Enabling ResourceQuotas increases controller-manager CPU usage ~4x #60988

shyamjvs · 2018-03-09T17:12:14Z

After enabling quotas (specifically pods per namespace) by default in our tests, we're continuously seeing such failures:

Container kube-controller-manager-e2e-big-master/kube-controller-manager is using 0.531144723/0.5 CPU
not to have occurred

This may be a serious issue with scalability of quotas and needs some digging in.

/assign @gmarek
(who enabled it.. feel free to redirect this as apt)

cc @kubernetes/sig-scalability-bugs

The text was updated successfully, but these errors were encountered:

shyamjvs · 2018-03-09T17:14:08Z

I'm not marking this as a release-blocker as it's failures we started seeing due to testing something new (that we weren't before).
However, feel free to override me if you think otherwise.

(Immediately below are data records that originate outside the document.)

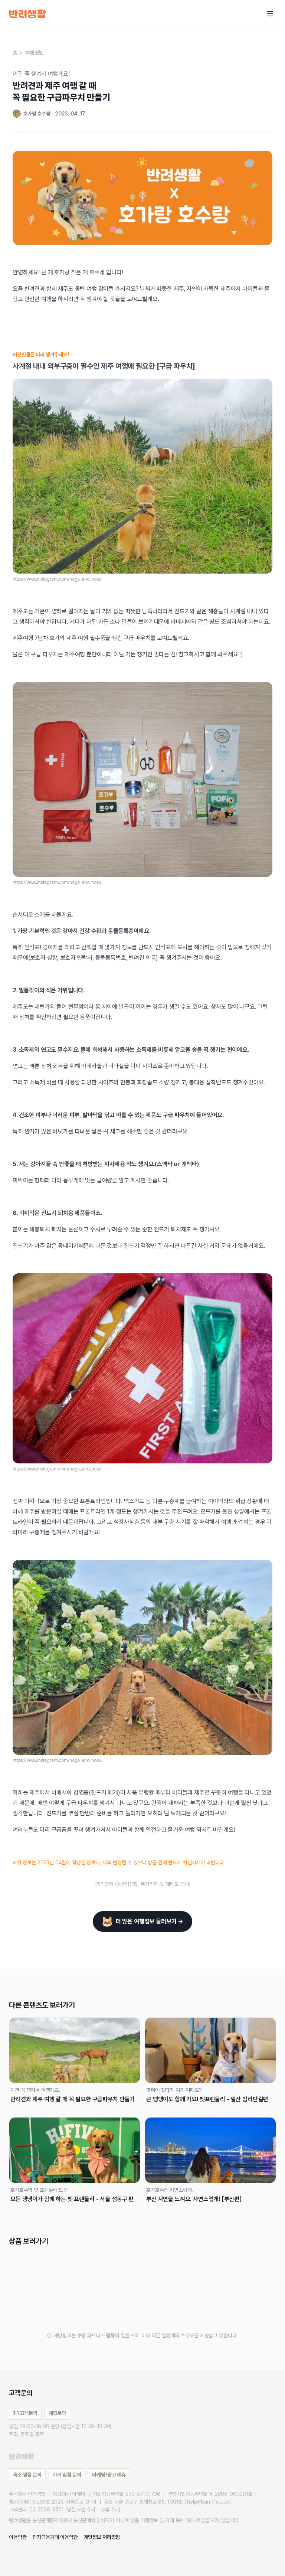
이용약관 (17, 2537)
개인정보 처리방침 (102, 2537)
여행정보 (34, 53)
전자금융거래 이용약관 (55, 2537)
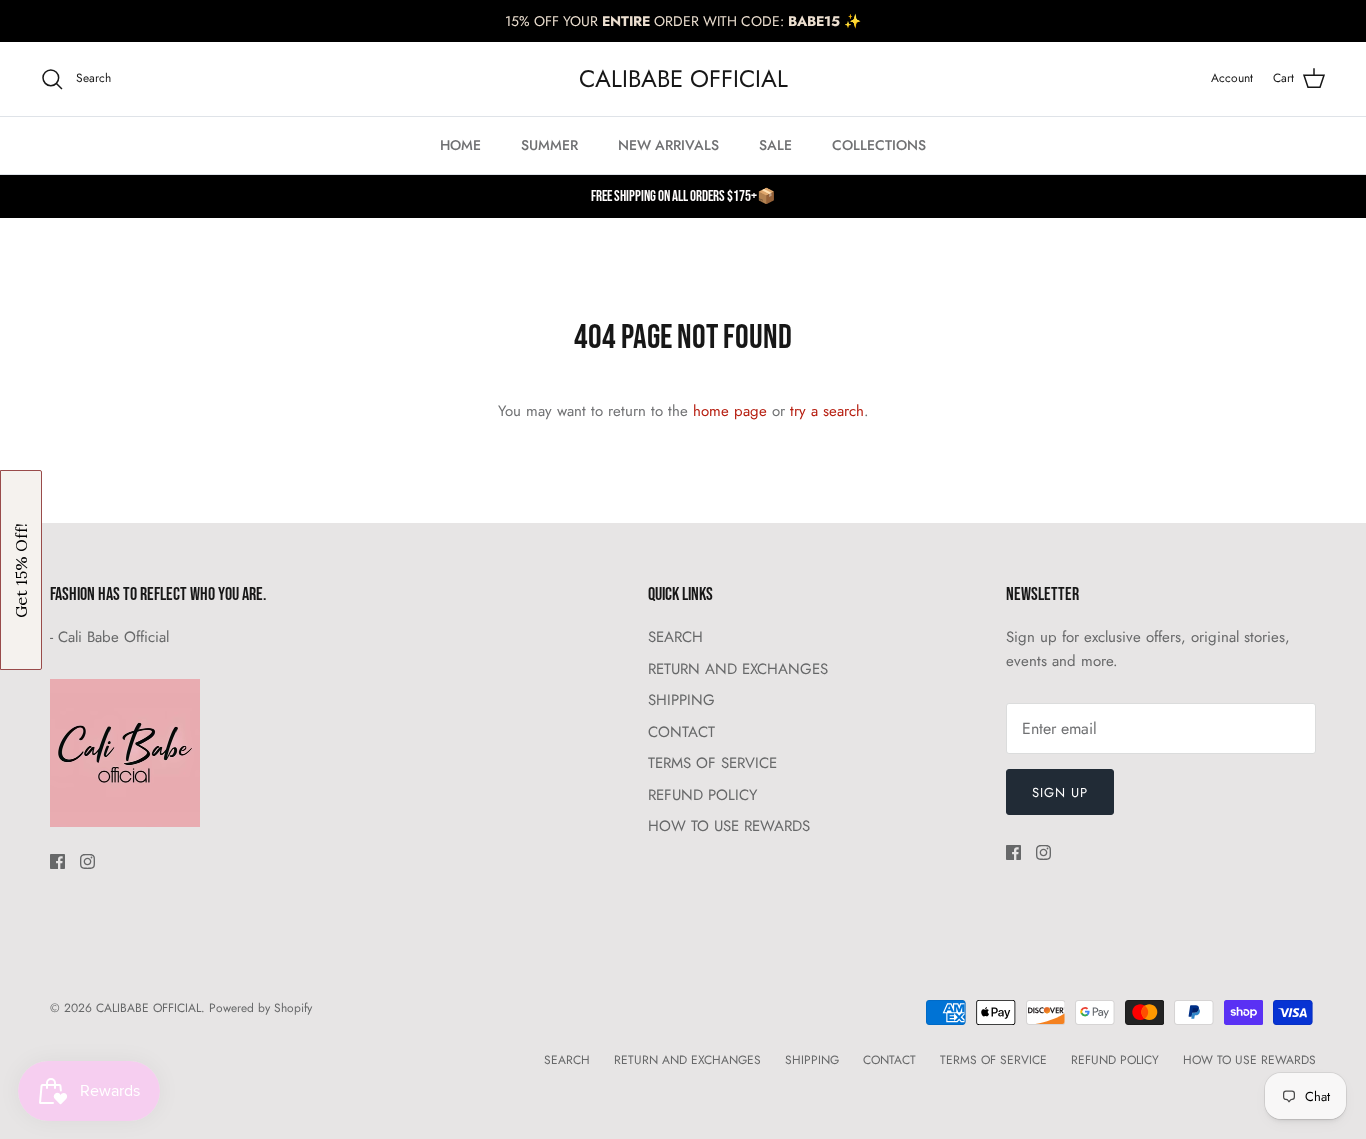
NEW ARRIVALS (668, 145)
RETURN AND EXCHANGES (738, 669)
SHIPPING (681, 700)
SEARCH (675, 637)
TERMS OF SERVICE (712, 763)
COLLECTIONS (879, 145)
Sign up (1060, 792)
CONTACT (681, 732)
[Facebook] (57, 861)
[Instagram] (87, 861)
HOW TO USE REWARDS (729, 826)
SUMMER (549, 145)
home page (730, 411)
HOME (460, 145)
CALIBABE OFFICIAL (148, 1008)
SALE (775, 145)
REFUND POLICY (702, 795)
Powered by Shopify (260, 1008)
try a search (827, 411)
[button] (21, 570)
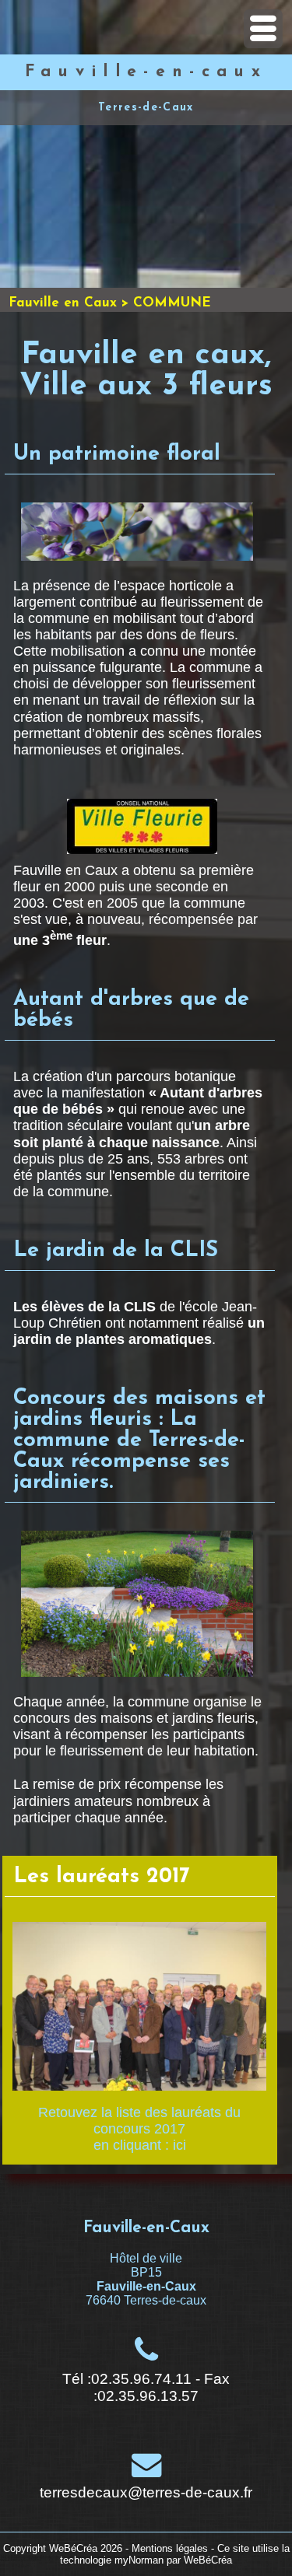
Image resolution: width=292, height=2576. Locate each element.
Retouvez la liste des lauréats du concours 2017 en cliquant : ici (139, 2129)
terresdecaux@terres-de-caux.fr (146, 2492)
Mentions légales (170, 2548)
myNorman (139, 2560)
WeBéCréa (73, 2548)
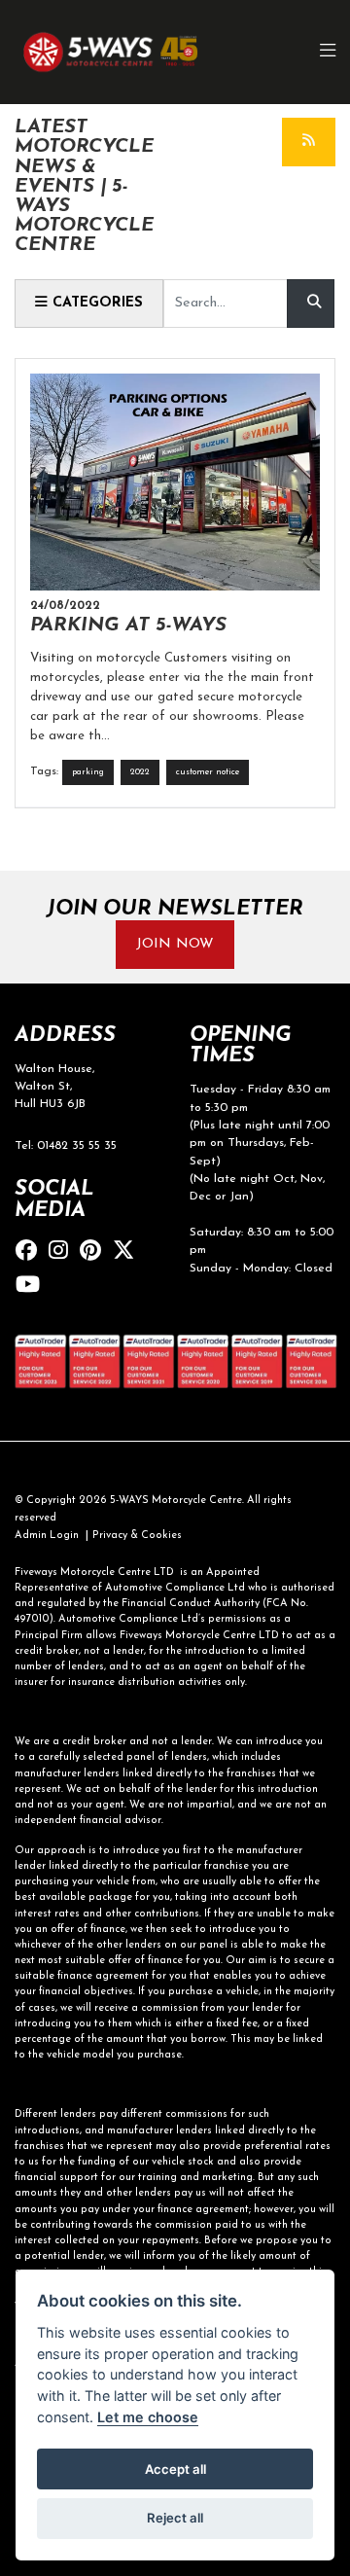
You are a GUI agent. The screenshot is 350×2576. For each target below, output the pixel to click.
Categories (95, 303)
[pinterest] (95, 1252)
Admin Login (47, 1535)
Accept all (175, 2469)
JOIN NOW (175, 944)
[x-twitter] (128, 1252)
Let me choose (147, 2417)
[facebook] (31, 1252)
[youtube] (33, 1287)
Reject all (175, 2517)
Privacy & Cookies (137, 1535)
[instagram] (63, 1252)
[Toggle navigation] (328, 52)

shyamjvs · 2018-03-09T17:16:41Z

For now I'll send a revert disabling it. However, you can easily experiment against 100-node cluster with the presubmit job I newly added. See #56032 (comment) for details.

shyamjvs · 2018-03-09T17:30:34Z

One thing to note here is that, even before this change we were seeing flakes of this kind. E.g:

But after this change, we're seeing those continuously. My feeling is that this worsened things on top of something bad that happened already earlier.

@gmarek

…-e2es Automatic merge from submit-queue. If you want to cherry-pick this change to another branch, please follow the instructions <a href="https://github.com/kubernetes/community/blob/master/contributors/devel/cherry-picks.md">here</a>. Revert "Use quotas in default performance tests" This reverts commit c3c1020. Ref #60988 /cc @gmarek /kind bug /sig scalability /priority critical-urgent ```release-note NONE ```

tpepper · 2018-03-09T20:52:47Z

@kubernetes/sig-scalability-bugs do you see this as a v1.10 milestone issue?

shyamjvs · 2018-03-09T20:59:08Z

Not really.. for the reason I mentioned in #60988 (comment)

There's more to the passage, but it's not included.